The non-cancerous components in tumor tissues, e.g., infiltrating stromal cells and immune cells, dilute tumor purity and might confound genomic mutation profile analyses and the identification of pathological biomarkers. It is necessary to systematically evaluate the influence of tumor purity. Here, using public gastric cancer samples from The Cancer Genome Atlas (TCGA), we firstly showed that numbers of mutation, separately called by four algorithms, were significant positively correlated with tumor purities (all p < 0.05, Spearman rank correlation). Similar results were also observed in other nine cancers from TCGA. Notably, the result was further confirmed by six in-house samples from two gastric cancer patients and five in-house samples from two colorectal cancer patients with different tumor purities. Furthermore, the metastasis mechanism of gastric cancer may be incorrectly characterized as numbers of mutation and tumor purities of 248 lymph node metastatic (N + M0) samples were both significantly lower than those of 121 non-metastatic (N0M0) samples (p < 0.05, Wilcoxon rank-sum test). Similar phenomena were also observed that tumor purities could confound the analysis of histological subtypes of cancer and the identification of microsatellite instability status (MSI) in both gastric and colon cancer. Finally, we suggested that the higher tumor purity, such as above 70%, rather than 60%, could be better to meet the requirement of mutation calling. In conclusion, the influence of tumor purity on the genomic mutation profile and pathological analyses should be fully considered in the further study.
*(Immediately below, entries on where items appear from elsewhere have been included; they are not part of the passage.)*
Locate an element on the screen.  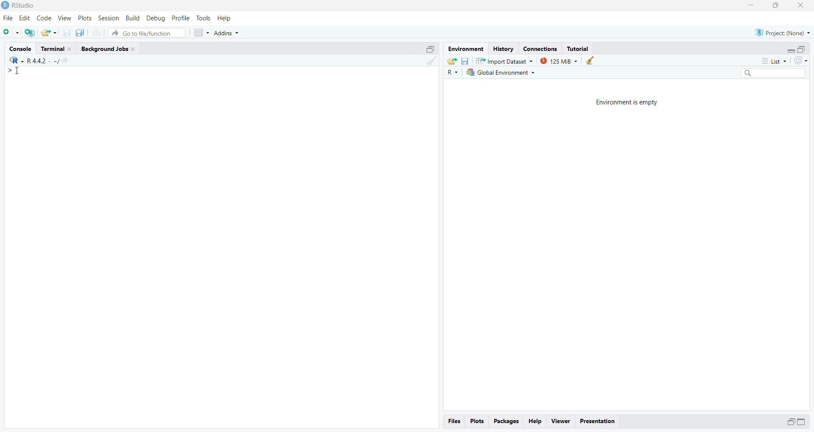
new file is located at coordinates (11, 33).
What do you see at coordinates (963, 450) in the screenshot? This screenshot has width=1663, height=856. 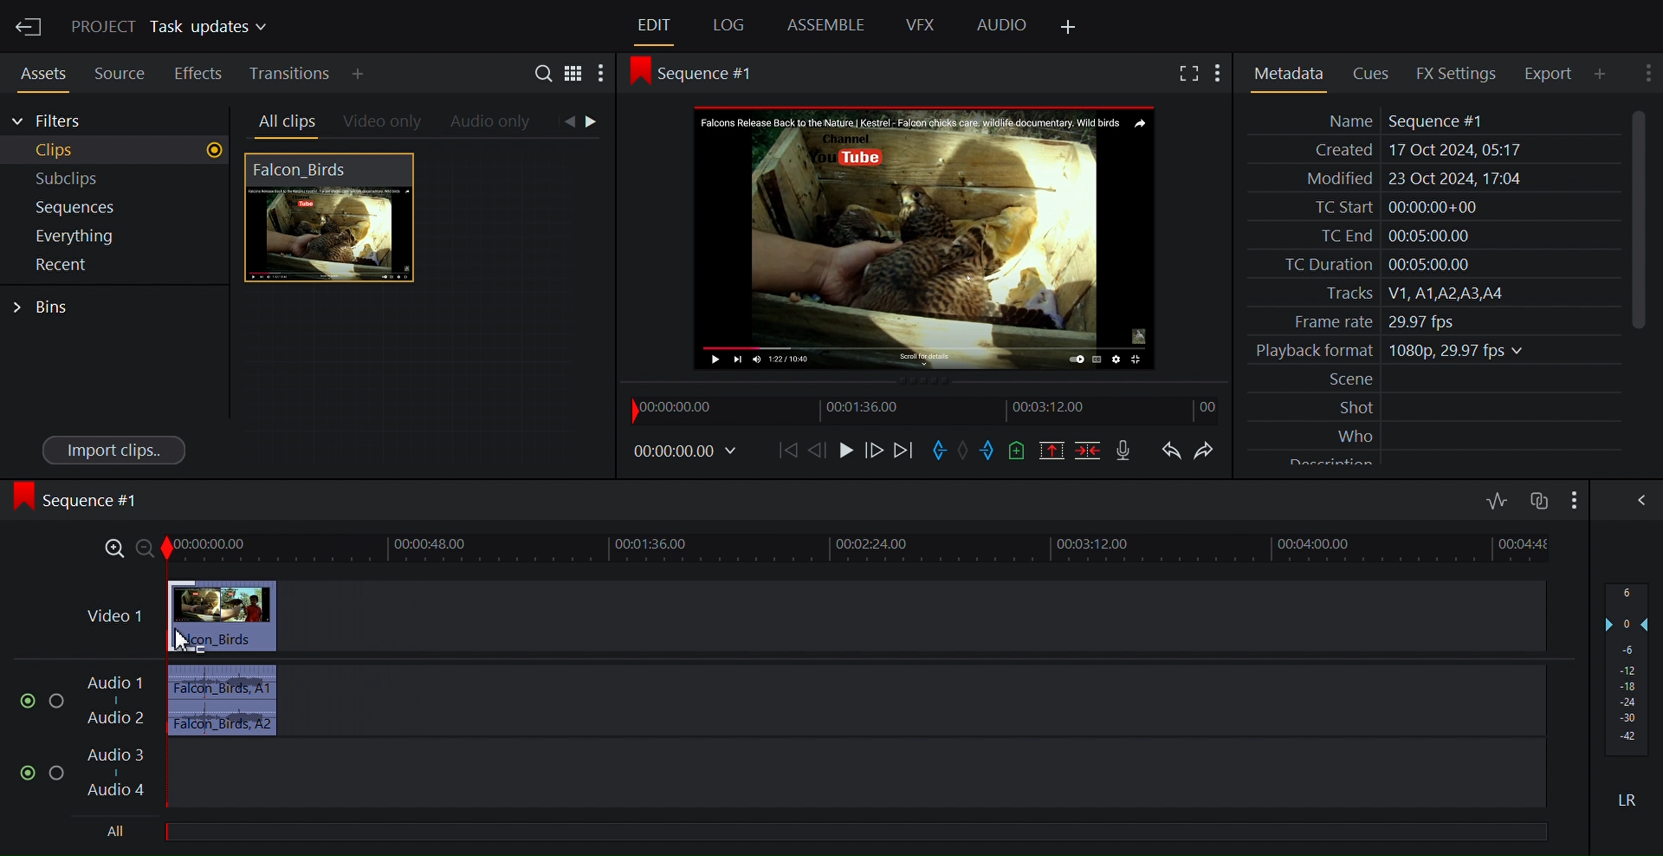 I see `Clear marks` at bounding box center [963, 450].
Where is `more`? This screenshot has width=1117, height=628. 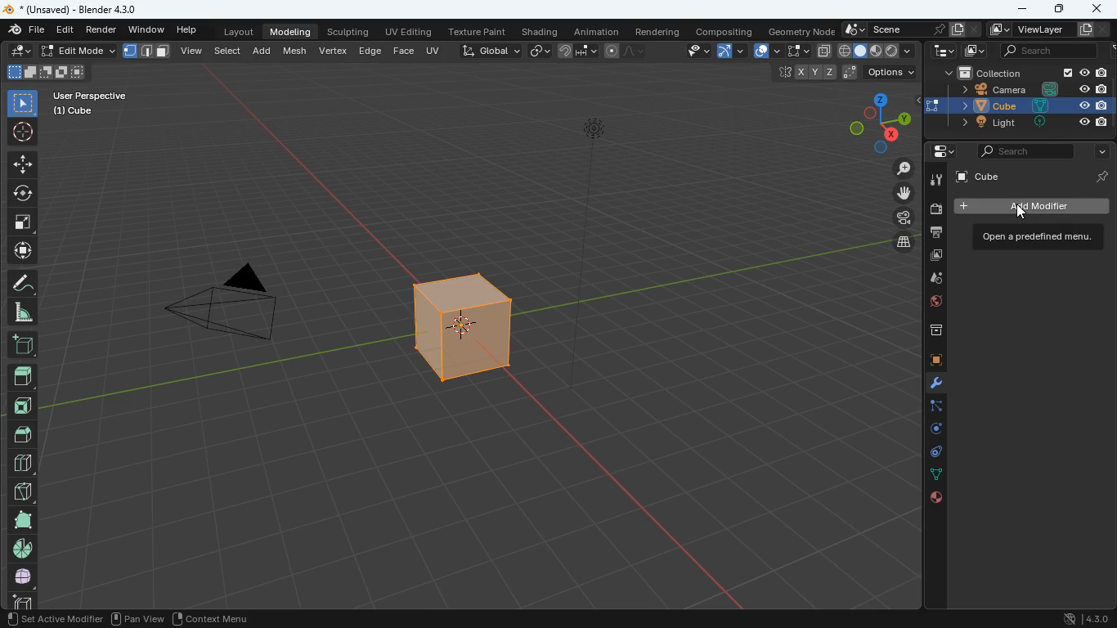
more is located at coordinates (1101, 152).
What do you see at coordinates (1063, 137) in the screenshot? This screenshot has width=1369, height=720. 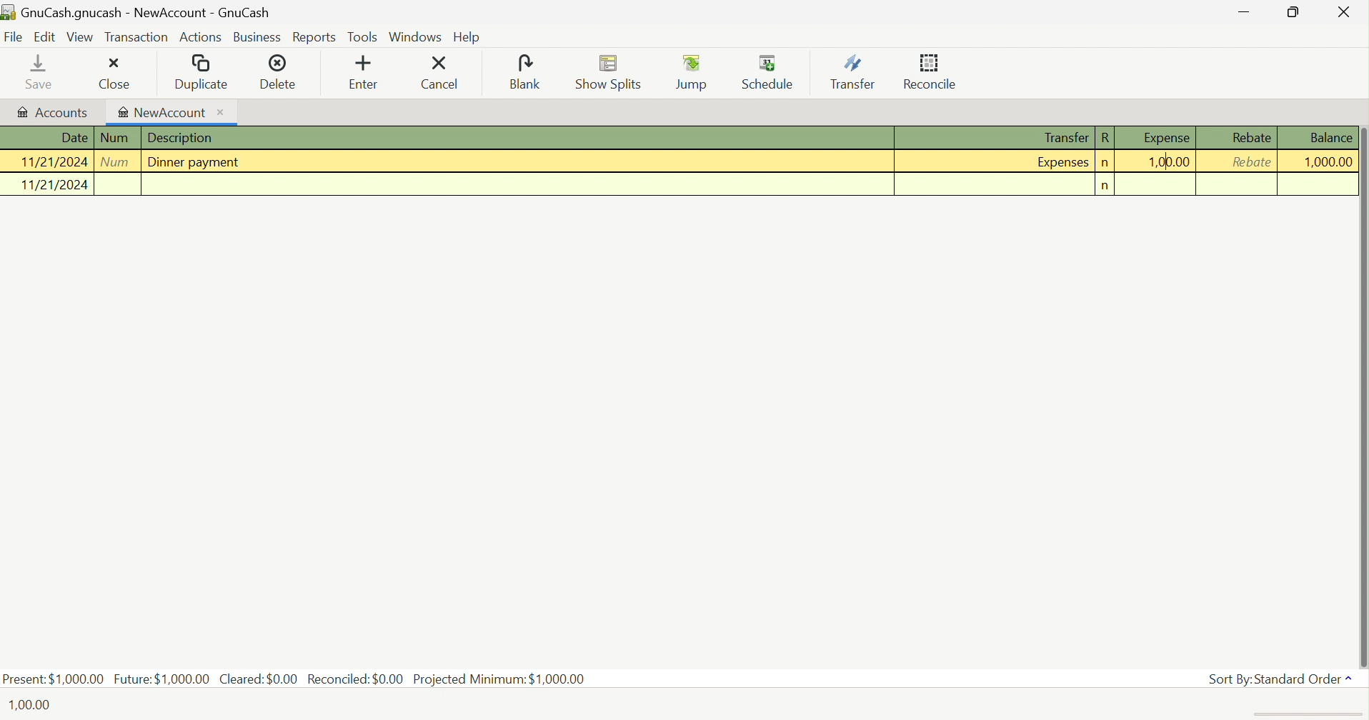 I see `Transfer` at bounding box center [1063, 137].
肿瘤组织中的非癌性成分（例如，浸润的基质细胞和免疫细胞）稀释了肿瘤的纯度，并可能混淆基因组突变图谱分析和病理生物标记物的鉴定。有必要系统地评估肿瘤纯度的影响。在这里，我们使用来自癌症基因组图谱（TCGA）的公共胃癌样本，首先表明，突变的数量（分别由四种算法调用）与肿瘤的纯度显着正相关（所有p<0.05，斯皮尔曼等级相关性。在TCGA的其他9种癌症中也观察到了类似的结果。值得注意的是，该结果被来自两个胃癌患者的六个内部样本和来自两个具有不同肿瘤纯度的大肠癌患者的五个内部样本进一步证实。此外，胃癌的转移机制可能被错误地表征为248个淋巴结转移（N + M0）样本的突变数和肿瘤纯度均显着低于121个非转移（N0M0）样本（p<0.05，Wilcoxon秩和检验）。还观察到类似的现象，即肿瘤纯度可能混淆胃癌和结肠癌的癌症组织学亚型分析和微卫星不稳定性状态（MSI）的鉴定。最后，我们建议更高的肿瘤纯度，例如高于70％，而不是60％，可以更好地满足突变调用的要求。总之，在进一步研究中应充分考虑肿瘤纯度对基因组突变谱和病理分析的影响。